Zoe (rhymes with “Joe”) Taylor began a six-month term as interim president of the S.B. Chamber of Commerce this week. During her term, the chamber will seek a permanent replacement for its former president Steve Cushman who retired in May. Taylor served as president of the Ventura chamber from 1996 to 2009 before starting a career as a professional itinerant interim executive. She has so far hopped from Kingman, Arizona, to Huntington Beach, Manhattan Beach, and now Santa Barbara.

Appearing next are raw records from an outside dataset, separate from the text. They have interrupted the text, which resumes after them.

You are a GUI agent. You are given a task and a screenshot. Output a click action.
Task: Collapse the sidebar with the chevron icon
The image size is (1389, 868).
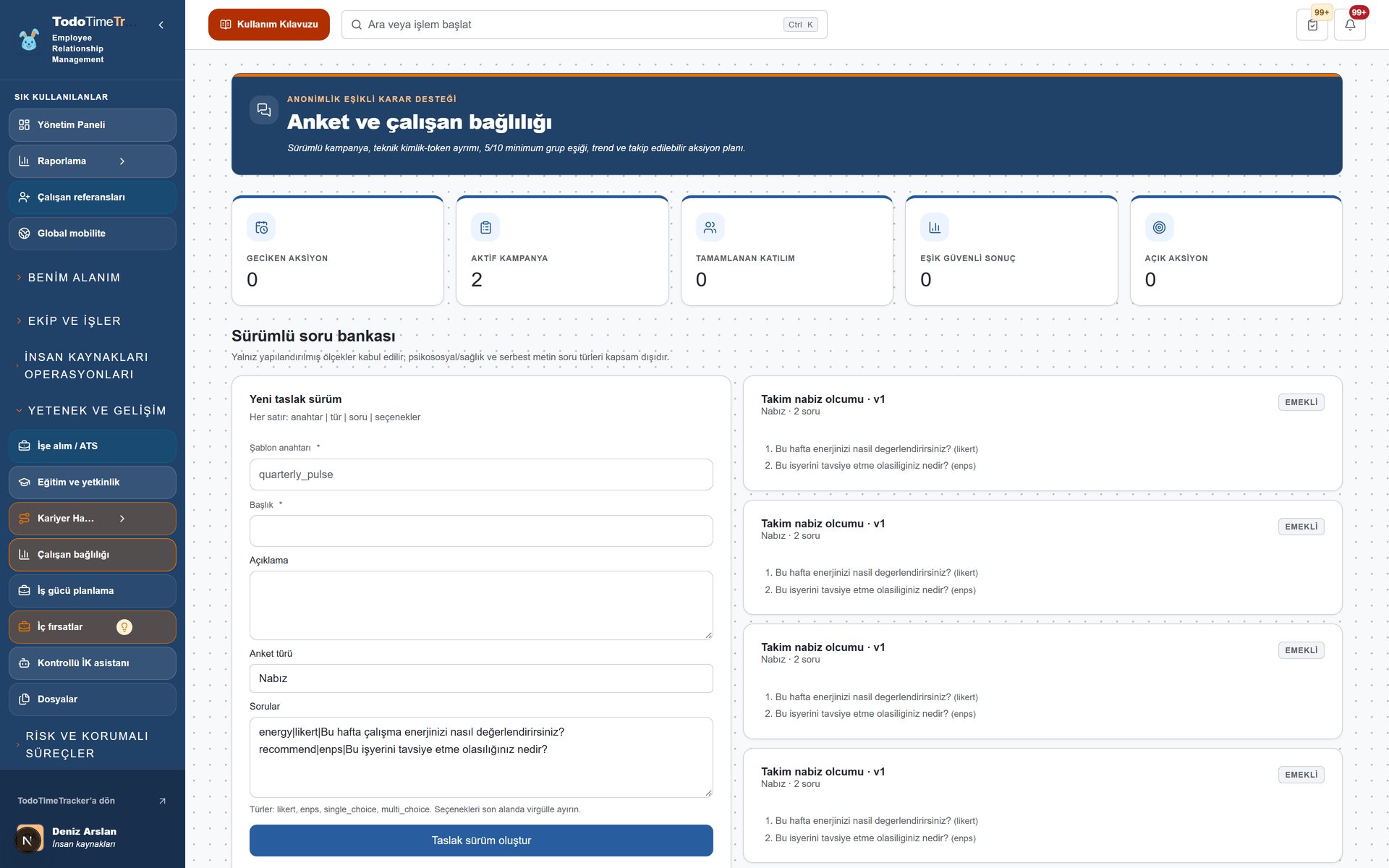(161, 25)
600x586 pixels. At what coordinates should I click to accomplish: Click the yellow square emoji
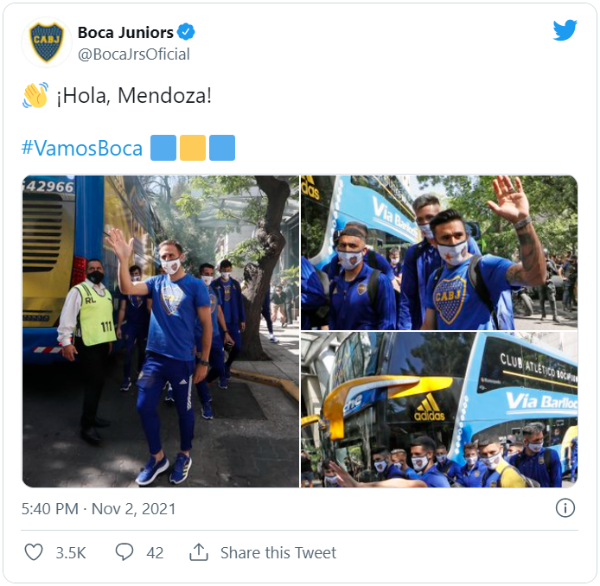193,148
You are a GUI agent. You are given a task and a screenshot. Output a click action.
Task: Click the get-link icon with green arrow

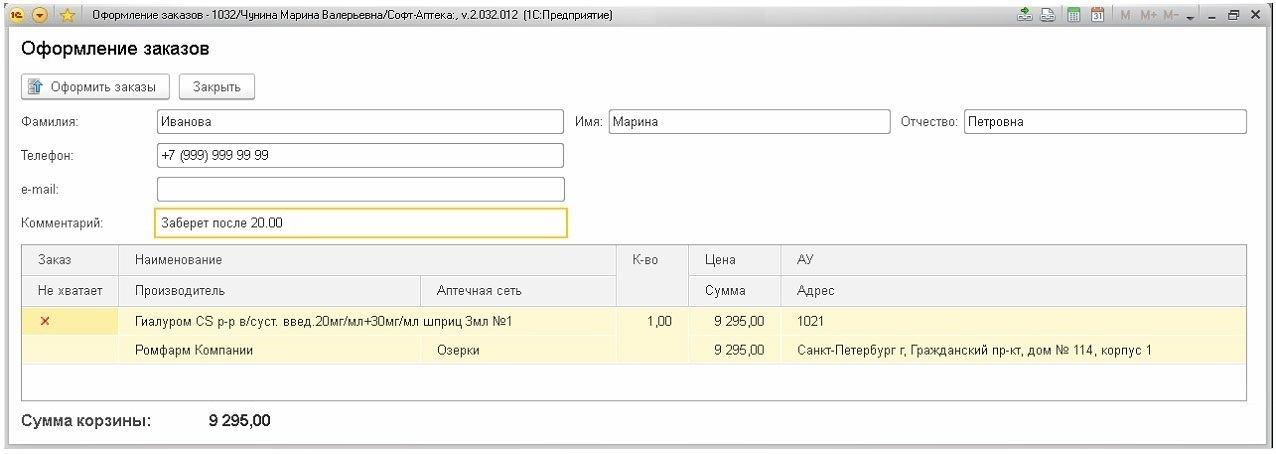(x=1024, y=16)
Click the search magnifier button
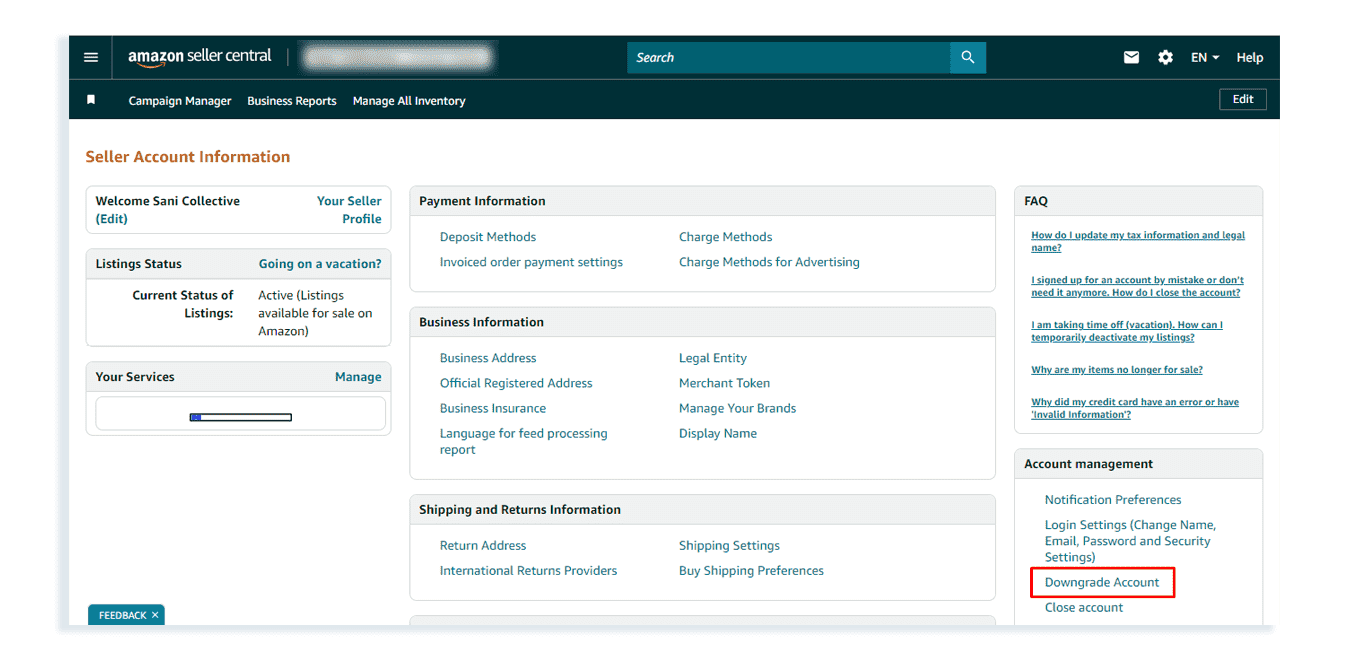 tap(967, 57)
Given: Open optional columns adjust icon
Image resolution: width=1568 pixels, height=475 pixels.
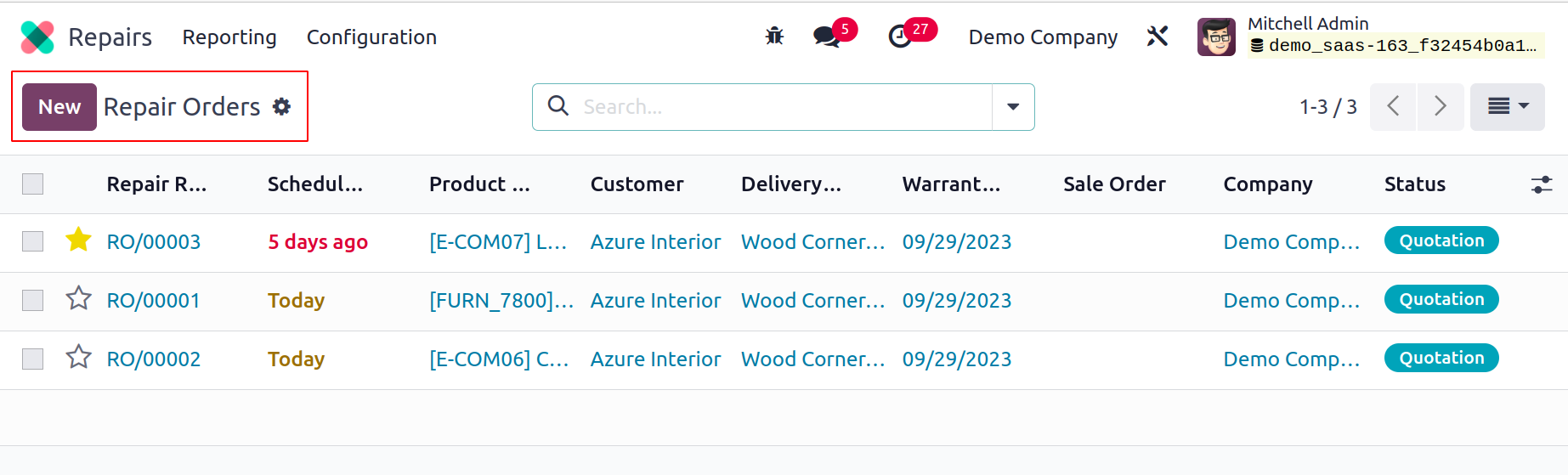Looking at the screenshot, I should [x=1542, y=184].
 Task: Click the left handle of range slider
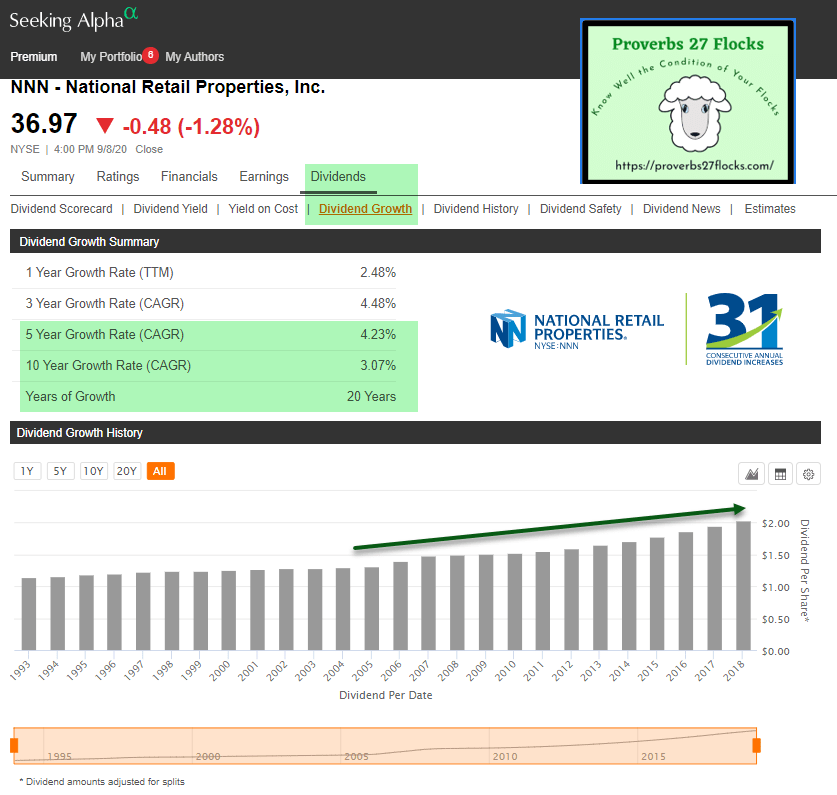pos(14,745)
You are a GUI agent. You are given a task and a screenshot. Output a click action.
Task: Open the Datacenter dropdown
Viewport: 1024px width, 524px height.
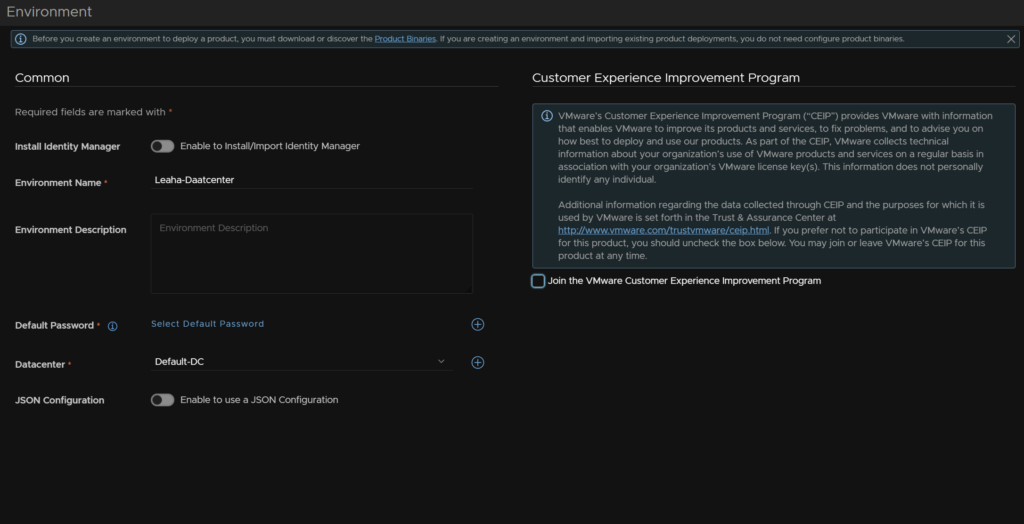(302, 361)
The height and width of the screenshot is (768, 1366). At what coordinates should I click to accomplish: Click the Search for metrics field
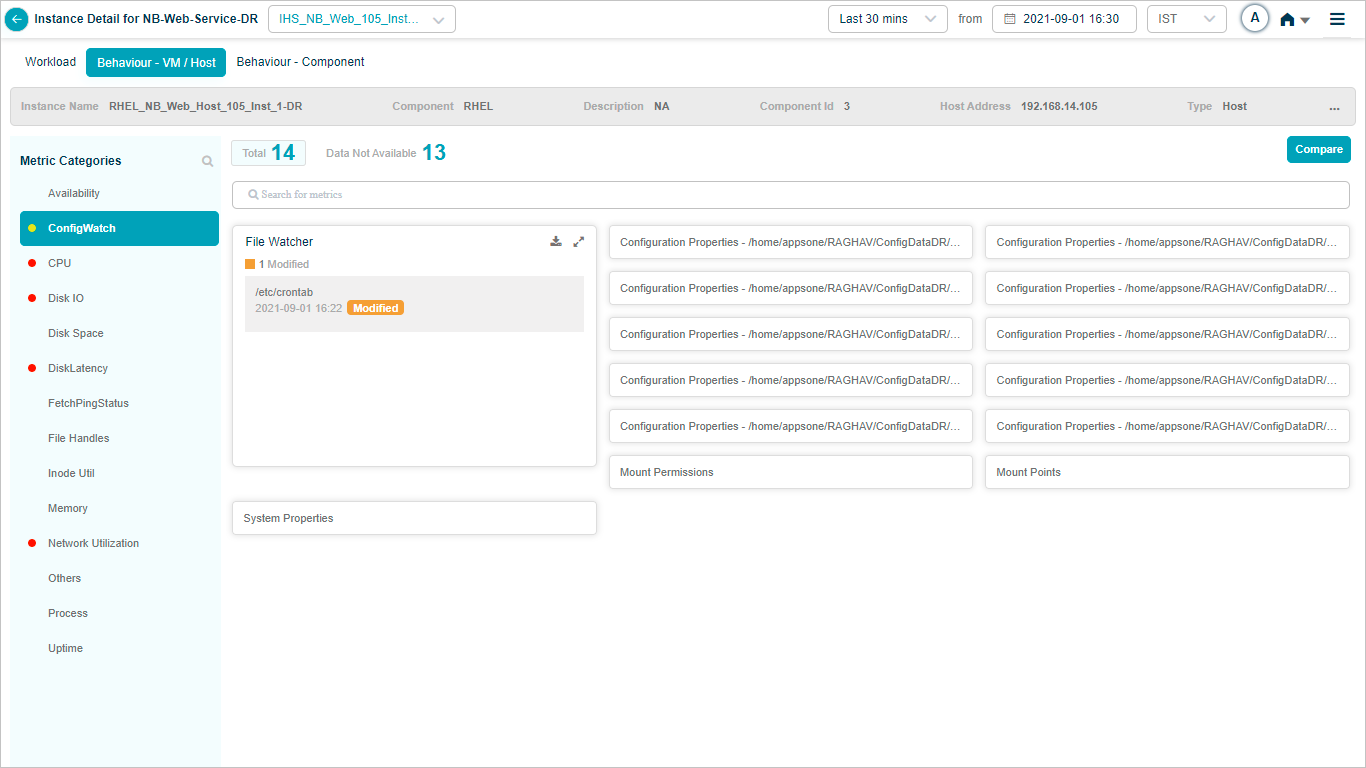click(790, 195)
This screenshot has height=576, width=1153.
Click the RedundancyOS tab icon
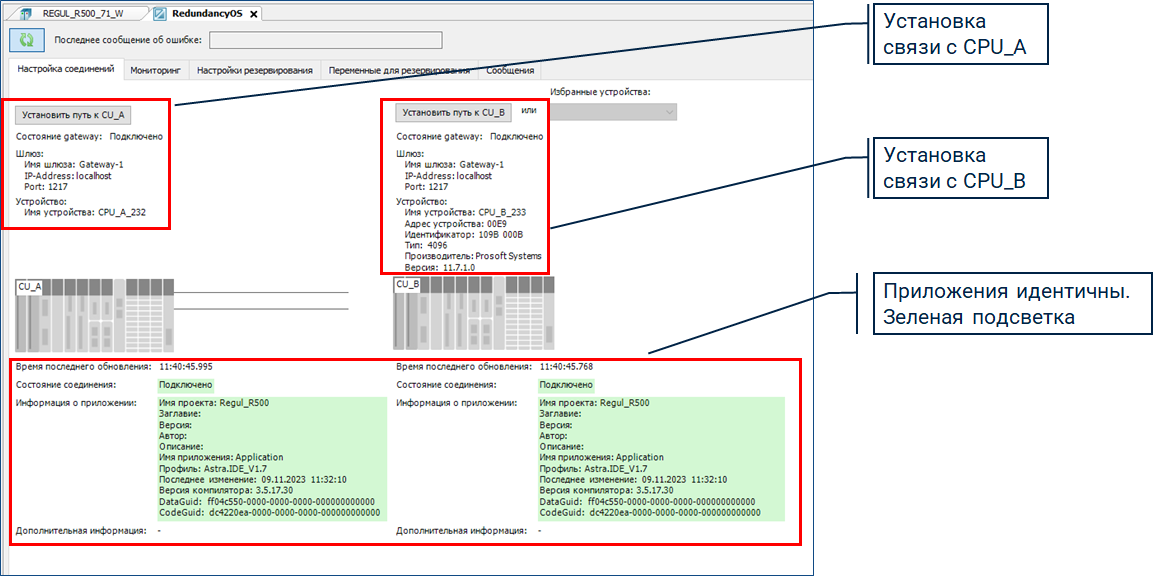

The first chamber staff Taylor joined was in Pico Rivera in 1982, right when Northrop Grumman was opening a new facility there in a defunct Ford plant. The chamber helped to recruit and attract employees to the small city east of L.A. Despite that heady start in chamber work, Taylor has led chambers through three economic downturns, none quite as bad as this one, however. When she was CEO of the Burbank chamber, Lockheed Martin and three other big employers left town at about the same time, taking with them 17,000 jobs and leaving 300 acres of unused space. The chamber helped the city cope by aiding displaced tech professionals in opening their own businesses.
Although chamber membership both in Santa Barbara and nationally has been flagging the past few years, Taylor said recessions provide ripe opportunities for chambers to sharpen their focus on core competencies: building a strong local economy, providing a voice for businesses with government, spurring community development, and offering a conduit for networking.